Luwr od lat konsekwentnie odmawia, słysząc prośby o wypożyczenie Mony Lisy. Odwzajemnić jej uśmiech, spojrzeć w oczy czy przestudiować pejzaż rozpościerający się za jej plecami możemy tylko w Paryżu. Permanentna niezgoda na wypożyczenie dzieła nie zraża niektórych przed snuciem marzeń o podróży Giocondy do Florencji czy Krakowa.
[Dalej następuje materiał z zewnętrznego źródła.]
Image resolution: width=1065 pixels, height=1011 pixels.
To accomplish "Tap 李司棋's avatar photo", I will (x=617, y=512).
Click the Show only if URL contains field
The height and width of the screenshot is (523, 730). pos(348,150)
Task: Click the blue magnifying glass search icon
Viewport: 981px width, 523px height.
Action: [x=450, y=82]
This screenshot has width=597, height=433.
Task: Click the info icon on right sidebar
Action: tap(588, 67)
Ale nawet karta przetargowa „Leonardo za Leonarda”, wyciągnięta z rękawa ministra Glińskiego, nie złamała do tej pory dyrektora największego muzeum na świecie.
W przeciwieństwie do Mony Lisy nasza Dama z gronostajem (zwyczajowo: Dama z łasiczką) to istna obieżyświatka. „Portret tej dziewczyny co najmniej trzydzieści razy zmieniał miejsce pobytu, przewożony w jukach konnego posłańca, karetą, ładowną bryką, pociągiem, samochodem, samolotem, promem – niekiedy niesiony pod pachą”, pisał Marek Rostworowski, wieloletni kustosz Muzeum Czartoryskich. Odkąd padły te słowa, tak dama, jak i „łasiczka” opuszczały swoją krakowską siedzibę jeszcze wiele razy.
Współpraca między muzeami, galeriami i innymi podmiotami działającymi w obszarze kultury pozwala na organizowanie przekrojowych wystaw oraz prezentowanie publiczności dzieł, które bez networkingu nie miałyby szansy zaistnieć w jednej przestrzeni. W najbliższym czasie w polskich instytucjach zobaczymy wiele ekspozycji będących wynikiem tego typu działań. Na wystawę „Polski mężczyzna” Muzeum w Narodowe w Kielcach wypożyczyło 123 prace z 13 nadwiślańskich placówek muzealnych. Partnerską relację ze stołeczną galerią Leto nawiązała Galeria Miejska we Wrocławiu, przygotowując wystawę „Danse macabre” Wojciecha Ireneusza Sobczyka.
Ekspozycja „Glasstress” w Państwowej Galerii Sztuki w Sopocie jest efektem szeroko zakrojonej współpracy międzynarodowej.